Il vaccino e il mondo perso


 
Daniele Lo Porto

Lui ha quaranta anni, forse meno, portati male. Lei sembra molto più giovane. La bambina è magra, occhi vivacissimi. Lui è vestito in modo modesto, ma si nota che ha cercato di mettere insieme scarpe, pantaloni e maglietta decorosi, alla fine il risultato è molto creativo. Lei ha il vestito della domenica. La bimba un vestitino da pochi euro, ma pulito e stirato, sembra un cirneco dell’Etna attaccato alla catena: soffre a stare quasi immobile sulla sedia che quasi vibra per la tensione che emana. Parla solo lui, domande semplici, di tanto in tanto guarda lei che risponde annuendo: sembra che si facciano coraggio l’un con l’altro. Hanno chiesto un appuntamento con la direttrice perché questa storia dei vaccini non li convince e sono spaventati. la direttrice risponde con gentilezza, calma, con concetti elementari facilmente comprensibili e aspetta un segno di assenso dopo ogni frase. Lui a volte sembra concentrarsi, lo sguardo si incupisce e cerca affannosamente parole diverse per poi porre, alla fine, la stessa domanda in modo diverso. Non è bello dire che non ha capito la risposta, non può ammetterlo davanti a moglie e figlia.

Chiarimenti che sarebbe facile esporre in pochi minuti richiedono quasi mezz’ora, ma la direttrice non manifesta impazienza, nervosismo, stanchezza anche se il suo sorriso rassicurante a poco a poco perde la spontaneità, ma n mano che si susseguono chiamate sul telefono  fisso e sul cellulare, che si prolunga eil via vai di collaboratori che portano documenti, chiedono consigli, sollecitano disposizioni.
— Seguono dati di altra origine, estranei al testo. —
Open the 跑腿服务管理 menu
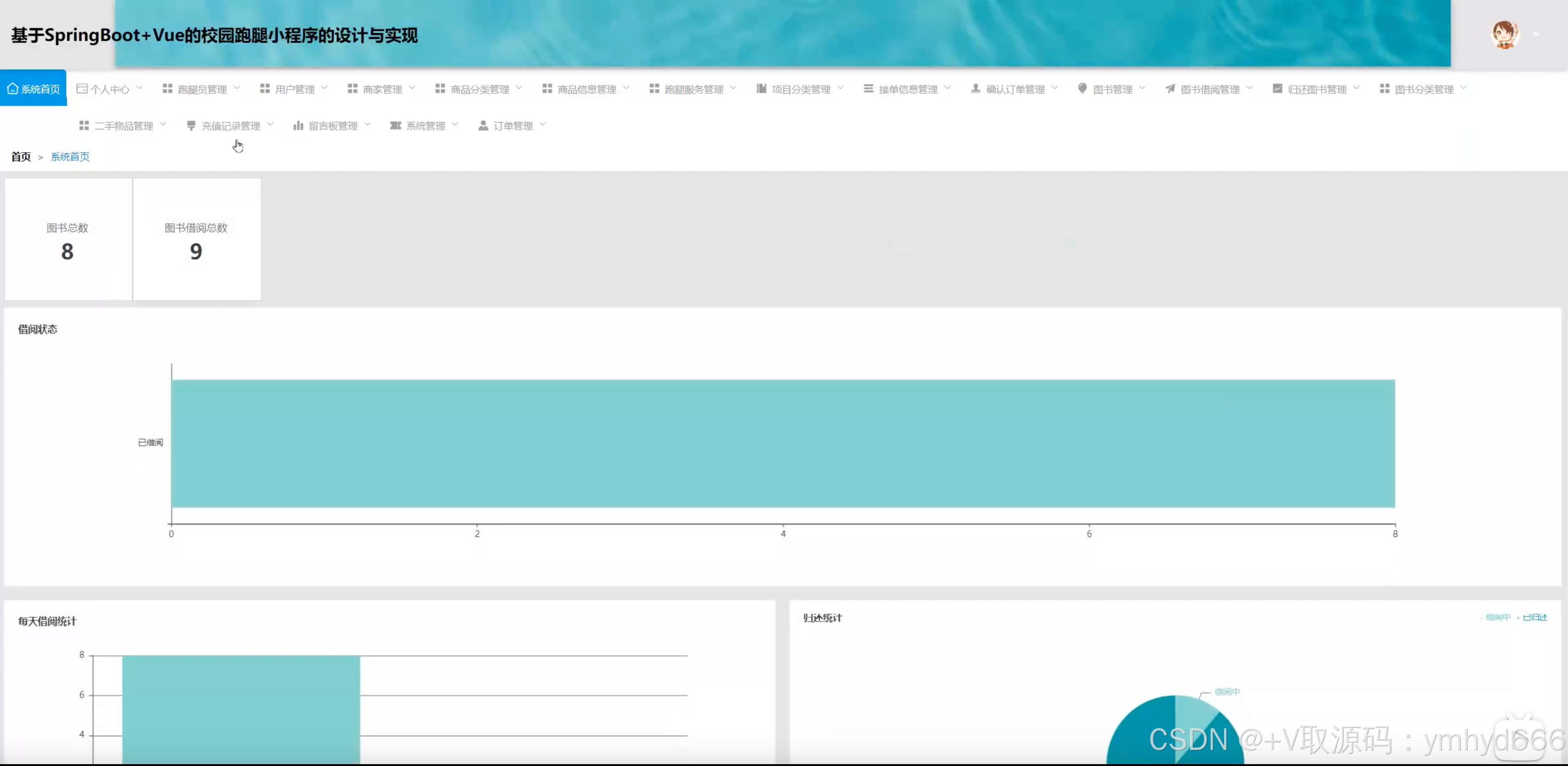This screenshot has width=1568, height=766. [693, 89]
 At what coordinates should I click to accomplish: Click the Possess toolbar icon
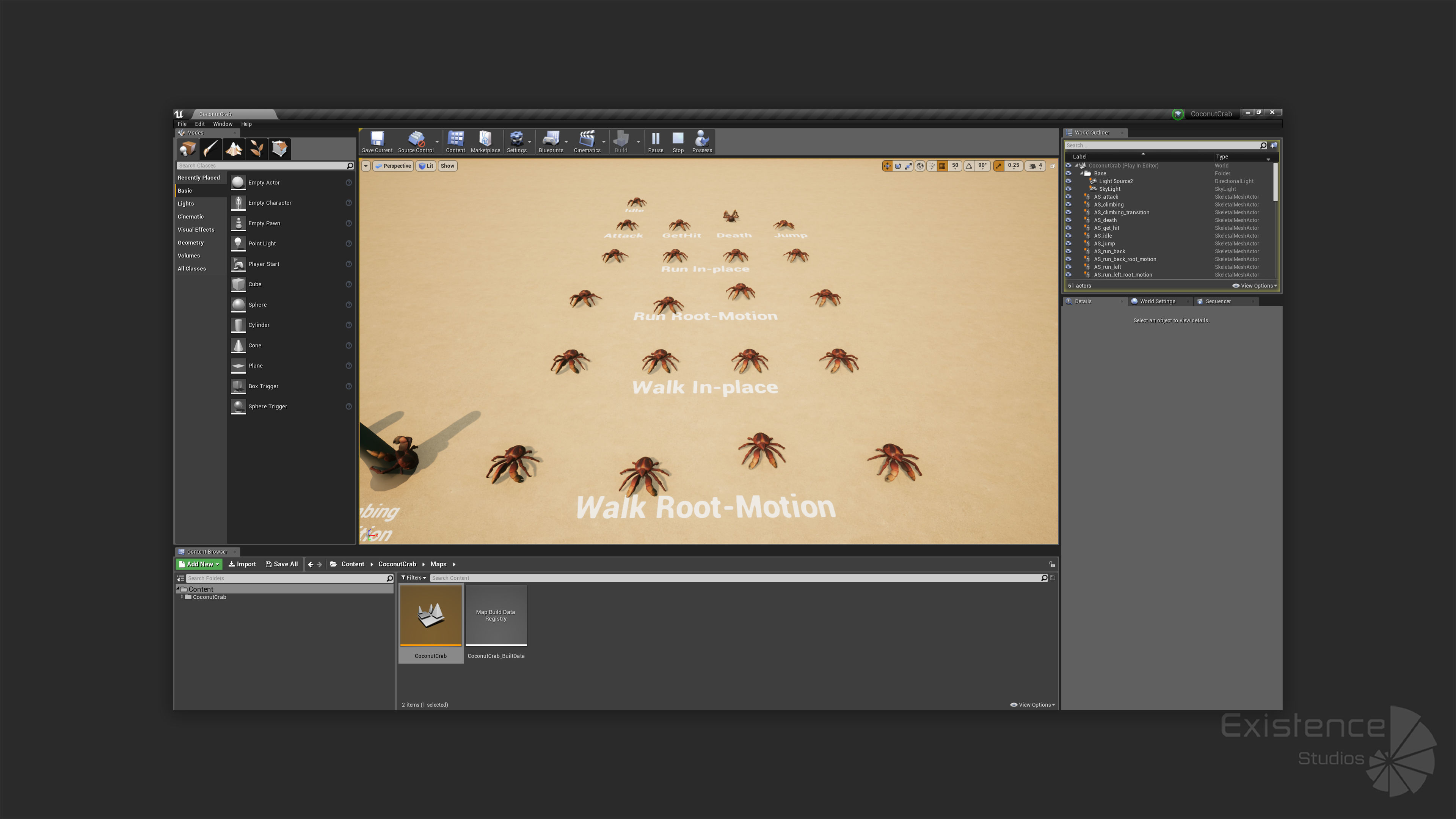[701, 141]
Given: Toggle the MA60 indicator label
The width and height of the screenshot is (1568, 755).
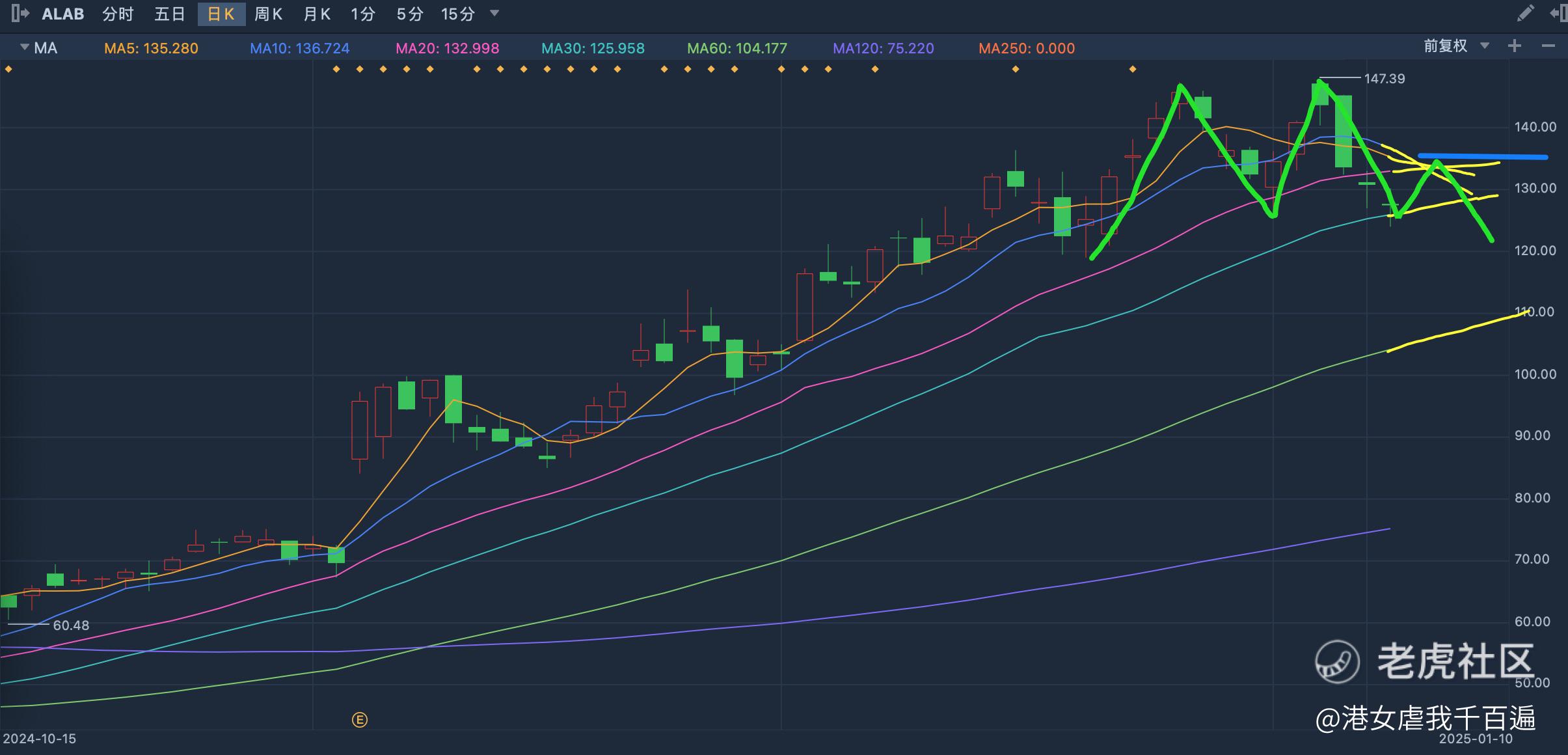Looking at the screenshot, I should click(x=737, y=48).
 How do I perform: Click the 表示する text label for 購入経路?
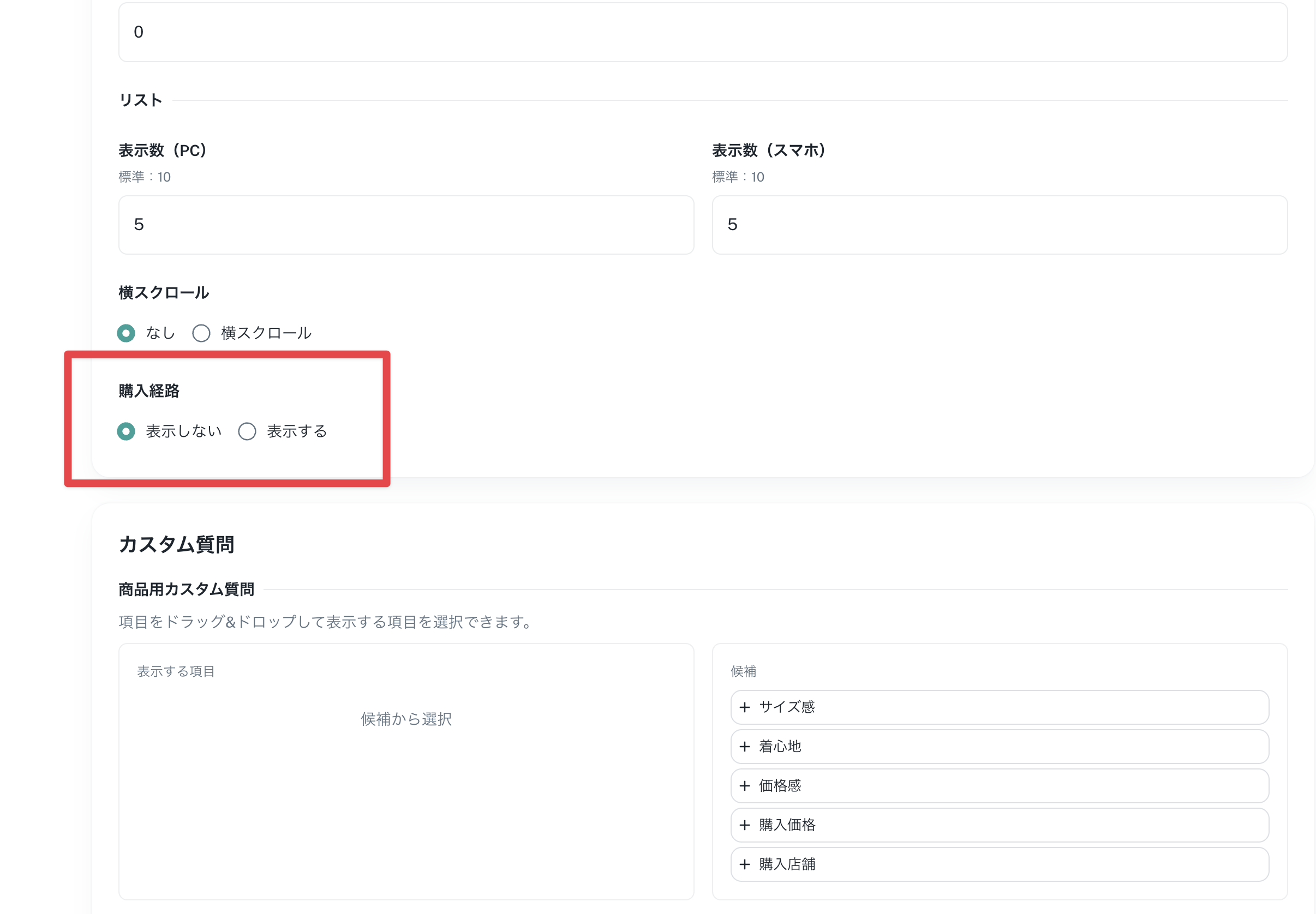[297, 431]
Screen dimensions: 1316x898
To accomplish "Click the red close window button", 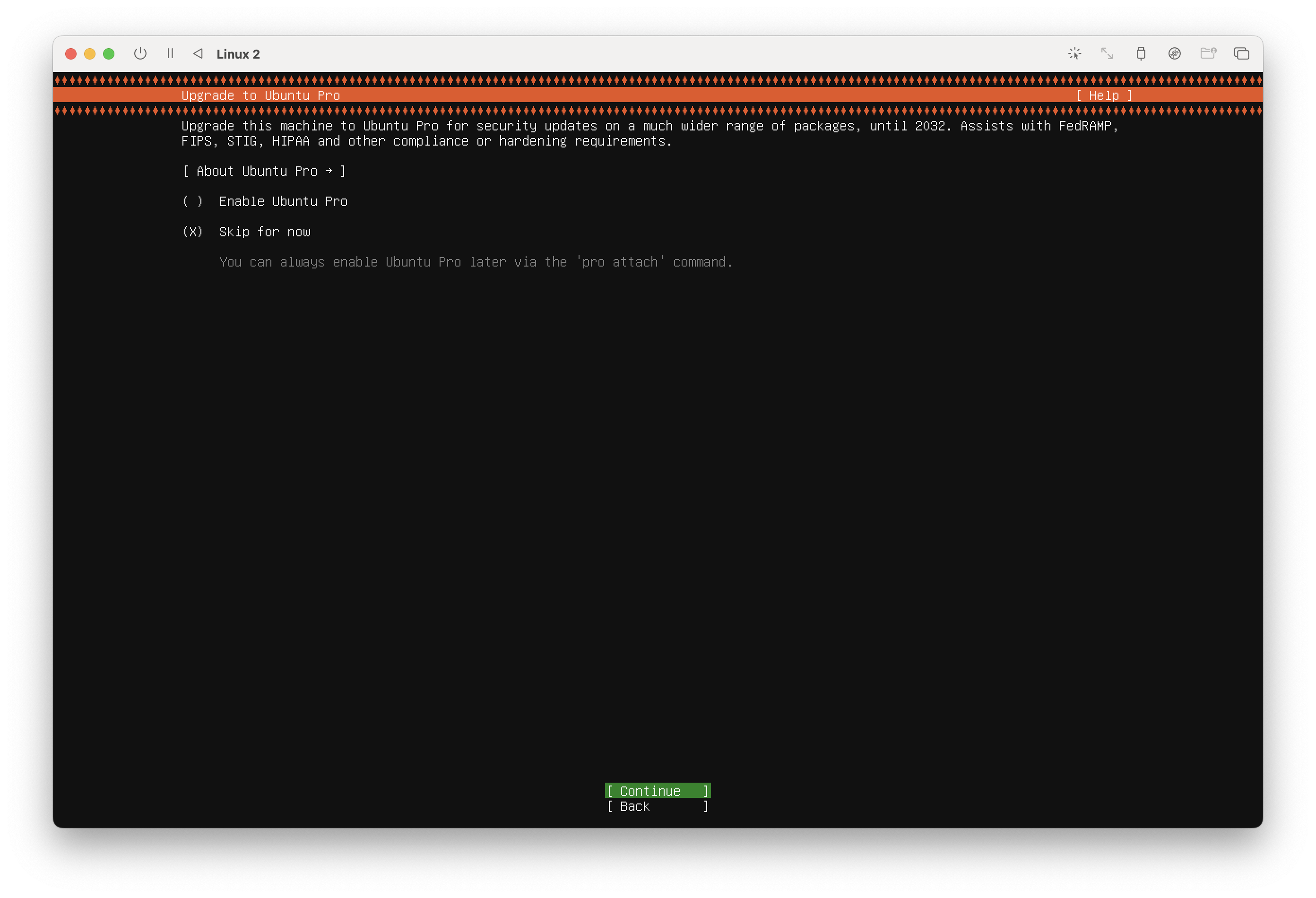I will [71, 54].
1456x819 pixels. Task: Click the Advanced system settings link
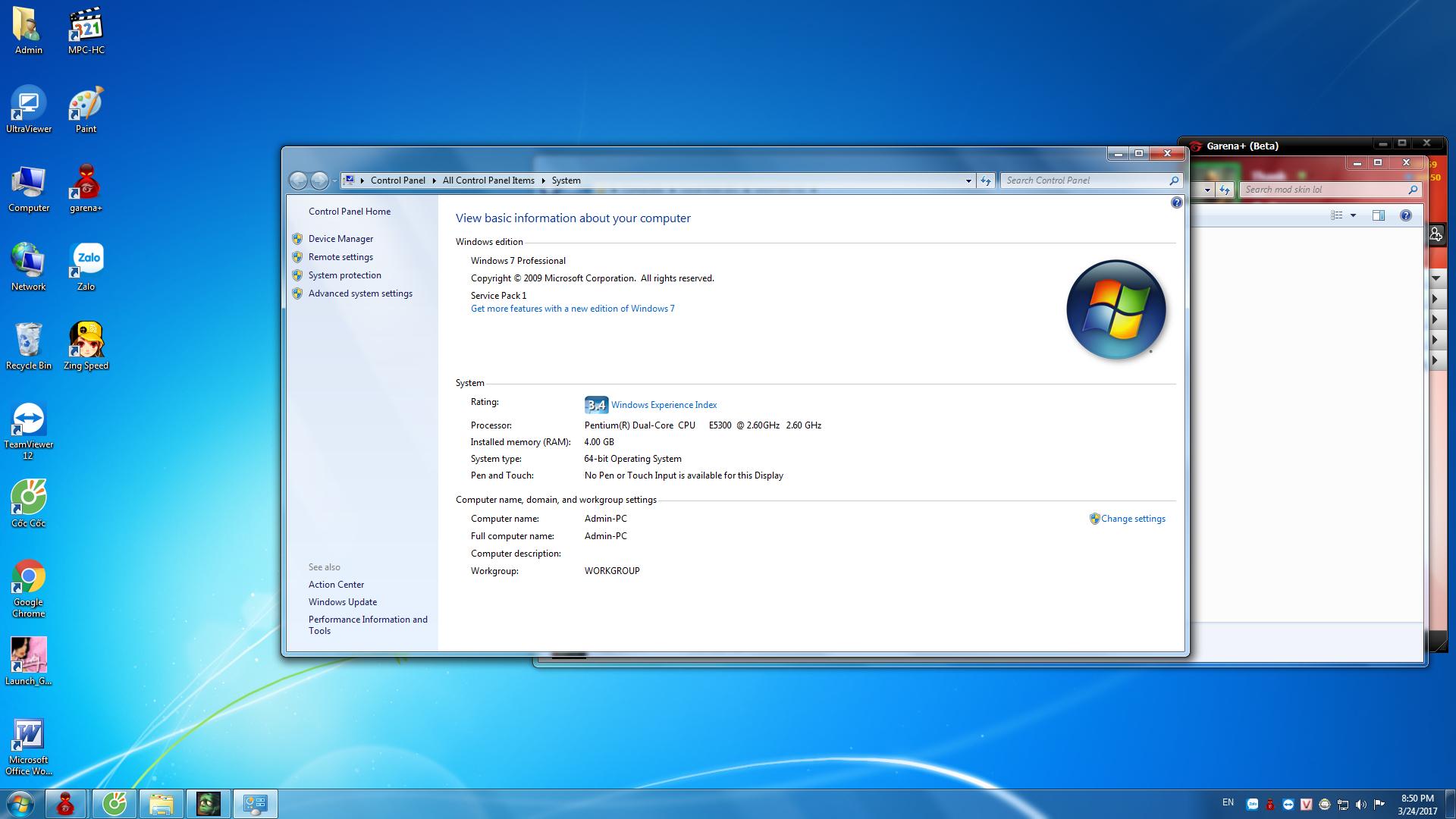coord(360,293)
Dopo mezz’ora abbondante lui si lascia andare ad un respiro profondo di liberazione: è soddisfatto, la moglie più serena, le mani in grembo adesso sono distese dopo aver sciolto le dita che sembravano aggrovigliate tra loro, la bambina sembra adesso una pentola a pressione pronta ad esplodere, con i pensieri ha messo sottosopra tutta la stanza.

Lui si alza, si aggiusta i pantaloni un po’ troppo larghi, con un gesto plateale tende la mano rigida alla direttrice. “Dottoressa, grazzie, grazzie veramente: finalmente capii tuttu. Lei è stata eccezzionale. Finalmente una persona disponibbile. Io niscii ddo carcere dui jonna fa e attruvai un munnu pesso, manco se m’ava fatto l’ergastolo…Cosi di pazzi”.